4. The Impact of Ketosis on Reproductive Efficiency of Dairy Cattle

Ketosis refers to a nutritional metabolic disease of the blood circulation in which ketone bodies exceed normal physiological levels, and the excessive accumulation of fatty acids in the liver is the main cause of ketosis. Ketosis is a common metabolic disease around the post-parturient period [97], and later parity cows are more susceptible to the incidence of ketosis [98]. Predisposing factors of ketosis are similar to the ones causing postpartum NEBAL, NEFA mobilization, and hepatic lipidosis, discussed in the earlier sections. The liver oxidizes this NEFA and produces ketone bodies, and circulating NEFA and ketone bodies assist in overcoming the dairy cows’ energy requirements when suffering from NEBAL [39,53,99,100]. The more severe the NEBAL in the post-perinatal period of cows, the more NEFAs are transferred to the liver, leading to rapid increases in concentrations of ketone bodies such as BHBA, and eventually leading to different degrees of ketosis in cows. Since BHBA concentrations in the serum can directly reflect the extent of ketosis, they are often used as an important indicator for the diagnosis of ketosis.
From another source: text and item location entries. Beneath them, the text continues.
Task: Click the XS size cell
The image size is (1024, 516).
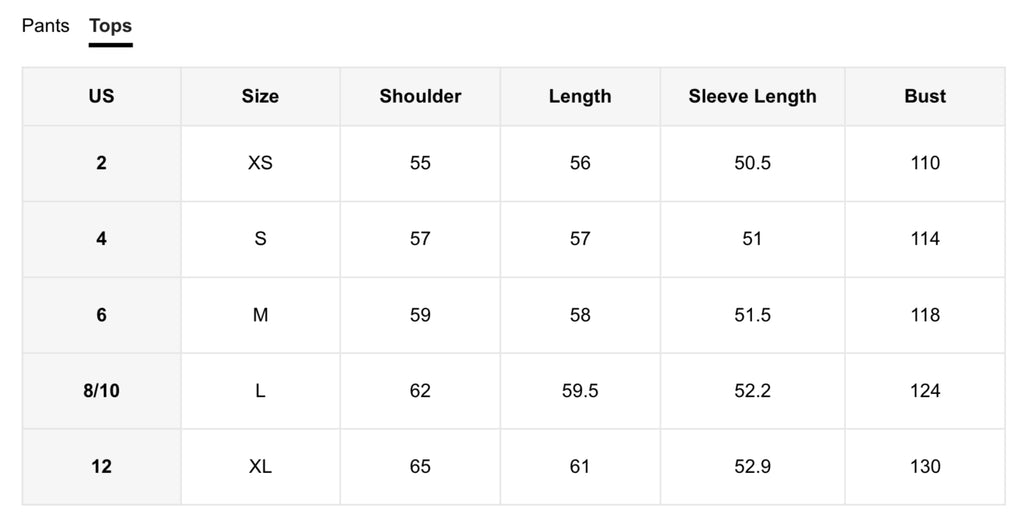Action: tap(260, 163)
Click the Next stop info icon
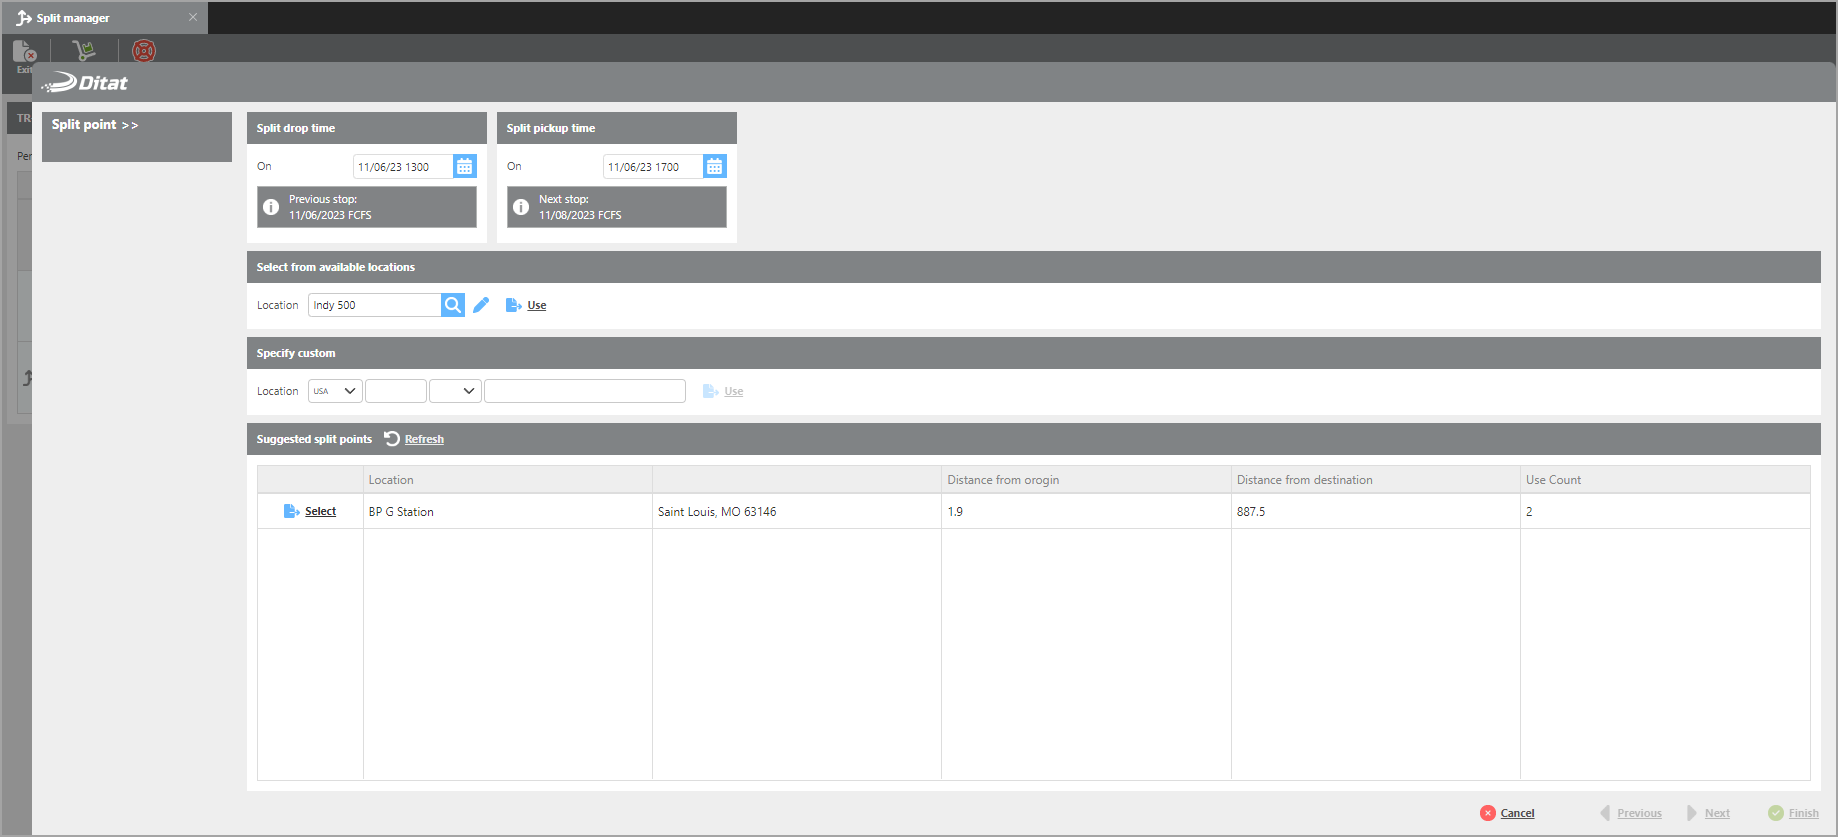Viewport: 1838px width, 837px height. point(521,207)
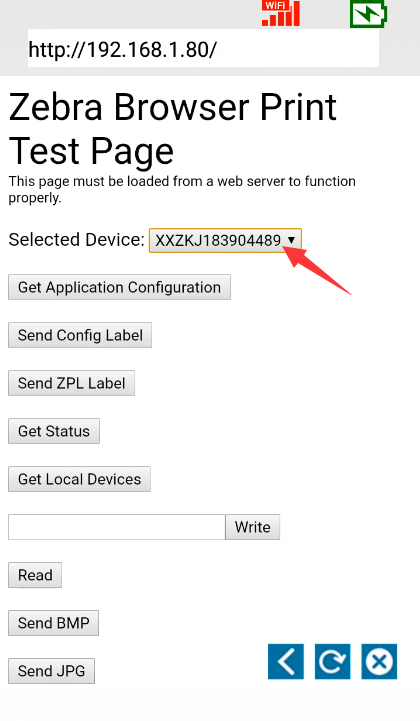
Task: Click the dropdown arrow beside XXZKJ183904489
Action: [x=291, y=240]
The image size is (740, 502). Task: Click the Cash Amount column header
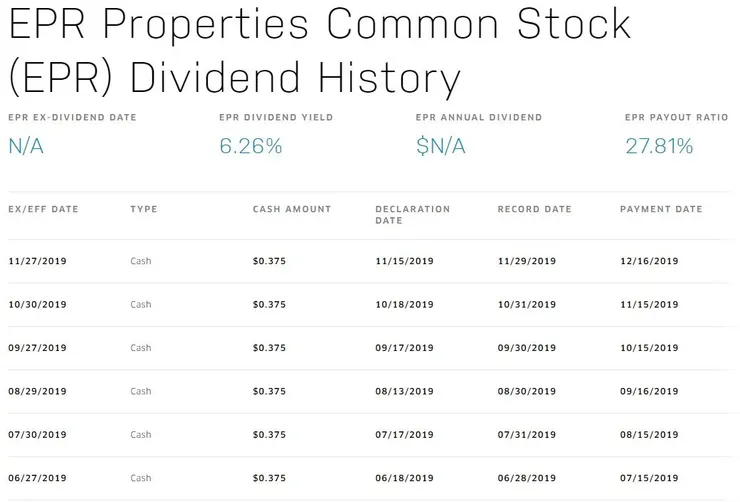coord(292,210)
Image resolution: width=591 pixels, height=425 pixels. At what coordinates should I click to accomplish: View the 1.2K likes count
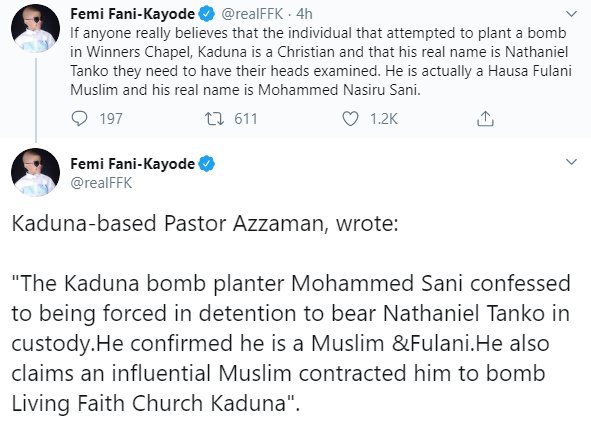click(x=384, y=119)
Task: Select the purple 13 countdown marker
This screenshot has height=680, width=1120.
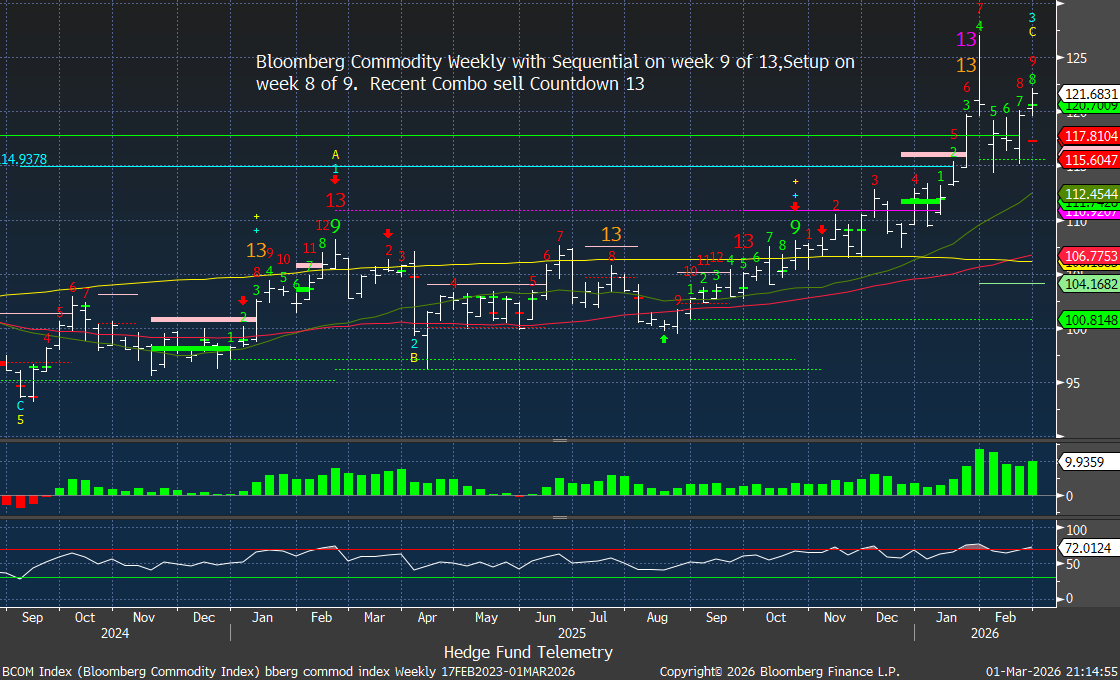Action: [966, 40]
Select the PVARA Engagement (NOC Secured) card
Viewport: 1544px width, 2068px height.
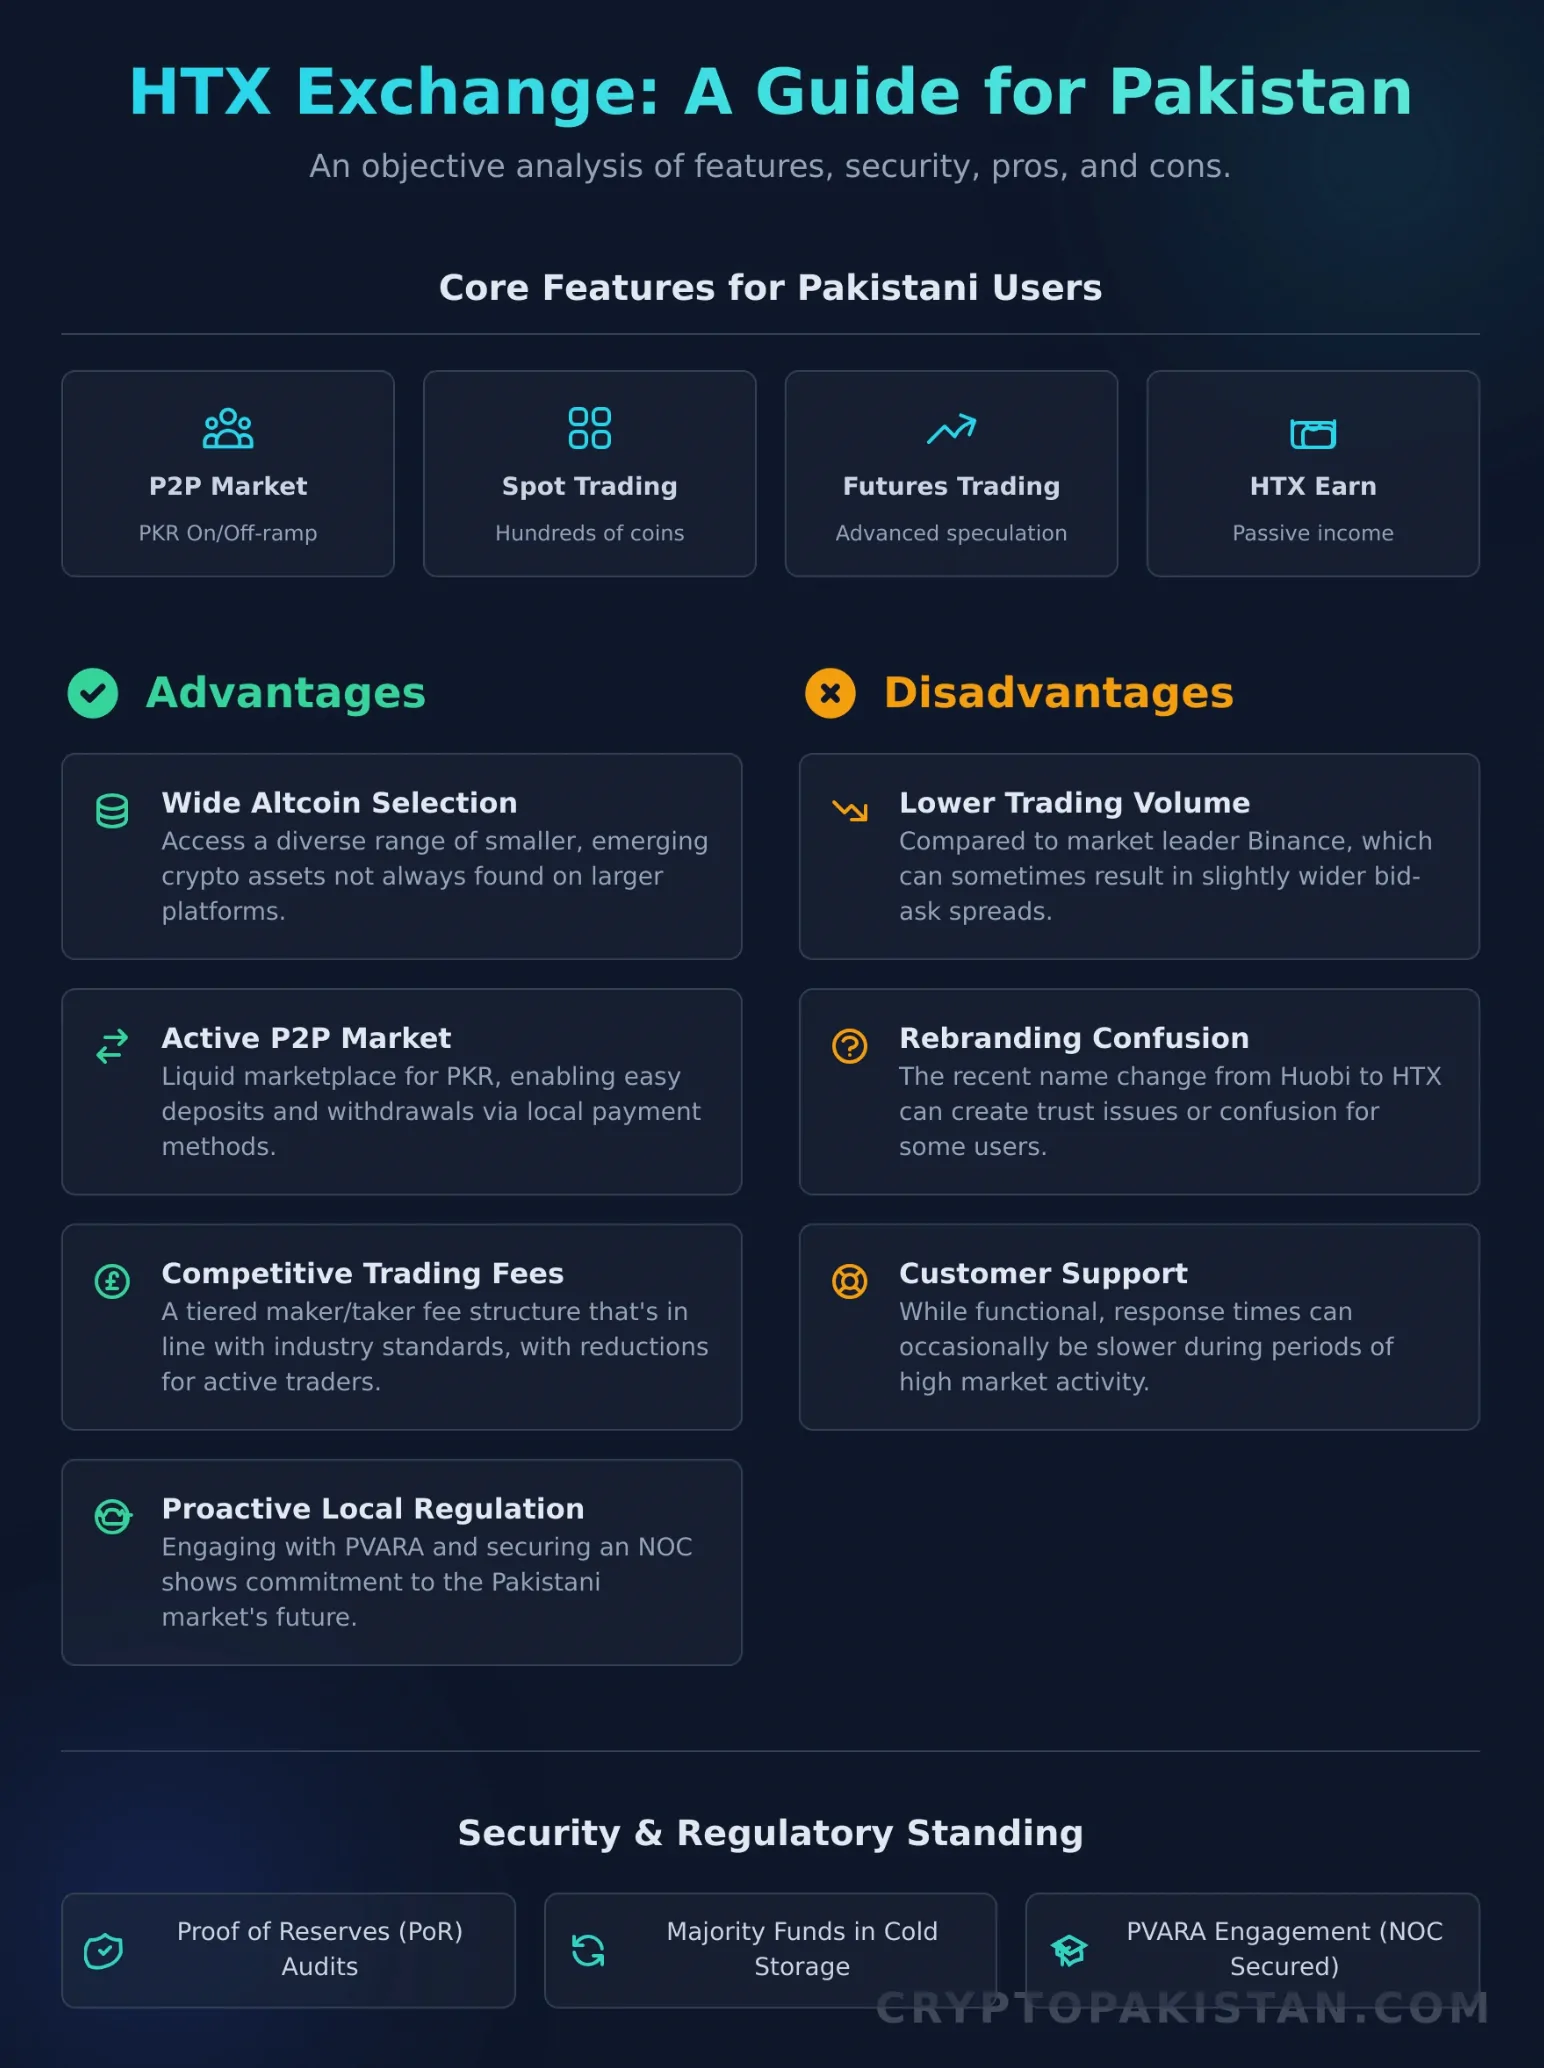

Studies have found that the incidence of ketosis in the first 2 postnatal months is 2% to 15%. However, the incidence of subclinical ketosis during the same period could be as high as 40% to 60%. In addition, studies show that high-yielding cattle may have higher incidences of ketosis, due to more severe NEBAL in the post-parturient period [13,101,102]. Ketosis causes a decrease in the quantity and quality of milk, besides a decline in fertility in dairy cows. In one study, the economic losses of each cow with subclinical ketosis were averaged to be about USD 51, and the economic losses of clinical ketosis were about USD 232 per cow, while the long-term economic losses of subclinical ketosis in later parity cows can even reach USD 213 per head [103,104]. It affects the ovarian activity, the uterus and fallopian tubes, fertilization, and early and late embryo development [105,106,107,108,109]. A study considering the prenatal NEFA concentration and its relationship with metabolic hormones showed that cows in the prenatal high NEFA group were less likely to resume the estrus cycle than cows in the low NEFA group, suggesting that high concentrations of NEFA inhibited the recovery of postpartum ovulation [15].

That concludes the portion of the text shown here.